On June 8, the Progressive Conservative government appointed Bonnie Mitchelson as board chair for Manitoba Liquor and Lotteries Corp. and Edward Kennedy as chair of the board of Manitoba Hydro. The role of the chairs of the boards of directors of Manitoba’s five main Crown corporations is not well defined in law, has not been studied extensively, and is not well understood by most members of the public.
The role of the chair is shaped by both law and politics. This reflects the fact Crowns are legally part of government but are meant to have a measure of independence from political involvement with their ongoing operations. The result is confusion and debate over whether the role of chairs, and the boards they lead, is to promote the long-term interests of the corporation or to support the short-term political interests of the governing party.
While the position of a board chair of a Crown bears some superficial resemblance to the board chairs of private corporations, there are several fundamental differences.
It starts with the government’s control over the appointment, compensation and removal of chairs. The long-standing tradition in Manitoba is for governments, regardless of the party in power, to appoint “political friends” as chairs and members of Crown boards. Appointments occur through cabinet decisions based on recommendations from the premier. In private firms, the board itself usually selects the chair.
Even though the chairs and board members sign multi-year contracts, they serve “at pleasure,” which means they can be removed by governments at any time. When governments change, the chairs and boards are usually replaced, which means there is less continuity than on private boards.

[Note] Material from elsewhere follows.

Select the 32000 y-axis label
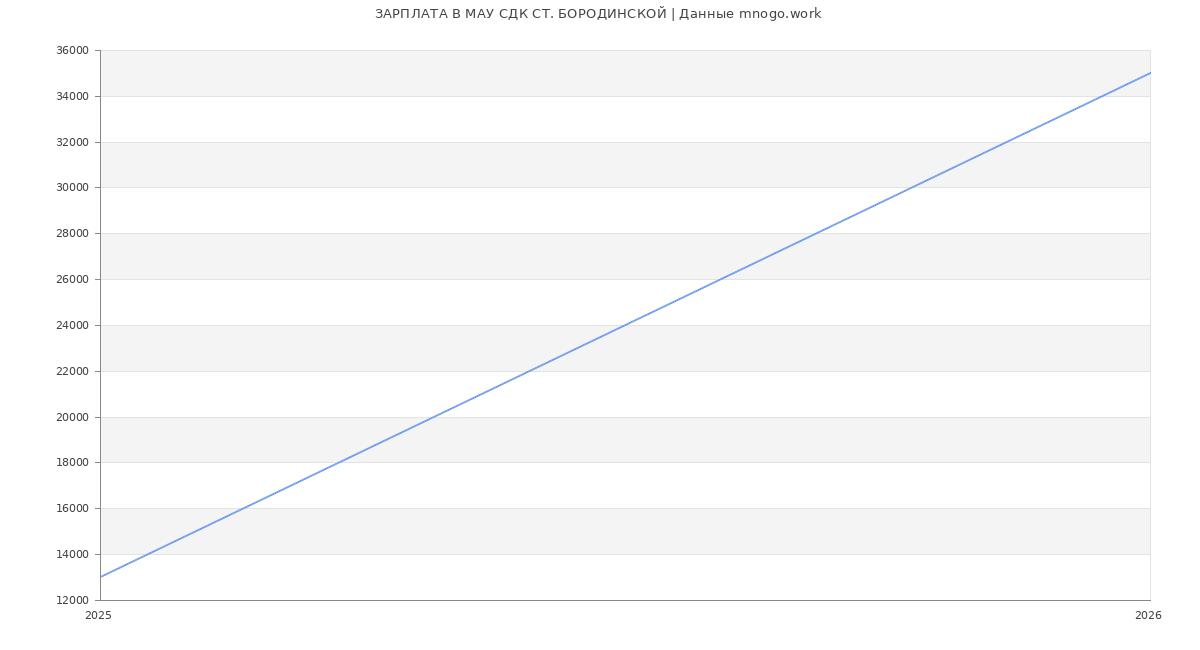The image size is (1200, 650). (x=72, y=142)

In 2017, all but one of the nine members of the board of Manitoba Hydro resigned to protest the refusal by then-premier Brian Pallister to meet with them to discuss the future of enterprise, which was unprecedented in the history of Manitoba Crown corporations.
Compensation for chairs is set by the government, and is modest compared to the sums paid to leaders of major corporate boards. This is partly because the job is not meant to be full-time, is assumed to involve a component of public service, and is intended to prevent a public backlash for what might be seen as a lucrative patronage appointment.
Mitchelson will be paid $35,000 and Kennedy will be paid $50,000 a year, amounts many will see as generous for a part-time job.
There is authority under the Crown Corporation Governance and Accountability Act for the government to direct boards through mandate letters, which were made public under Pallister. If letters were issued by Premier Heather Stefanson to the new appointees, they have not been publicly released.
The act also allows governments to issue binding public-policy directives to Crown boards. Rather than go public, governments have been known to rely on private pressures on chairs and, given their political backgrounds, chairs may feel compelled to persuade their board colleagues to follow the government’s informal instructions, which leads to blurred accountability for actions by Crown corporations.
The chair is the main communications link with the government. Regular interaction is intended to ensure the board is aware of government thinking on key issues and to ensure there are no unwelcome surprises arising from board decision-making that might embarrass the government.
The chair designs the board agenda, ensures it focuses on strategic decisions (not on narrow operational matters), runs efficient meetings, encourages the involvement of all directors, and looks for ways to improve board decision-making.
There are clear ideological differences between the two main parties over the appropriate role of Crowns. For example, under the Pallister government’s budgetary restraint policy, Crowns were forced to reduce their management ranks by 15 per cent, reflecting the view that Crowns often seek expanded mandates. In contrast, NDP governments have used Crowns to promote broad economic and social policy goals.
Mitchelson is a former PC MLA and cabinet minister who will identify strongly with the government’s agenda. Kennedy is the former CEO of the Northwest Company who describes himself as a “neutral outsider” who would strive to balance divergent perspectives on the future of Hydro.
It will be interesting to observe how each balances the legal role of trustee of the long-term interest of the corporation with the political role of being responsive to the policy and other short-term concerns of the government.
Paul G. Thomas is professor emeritus of political studies at the University of Manitoba. He served as chair of a Crown corporation board and of several independent advisory boards to government.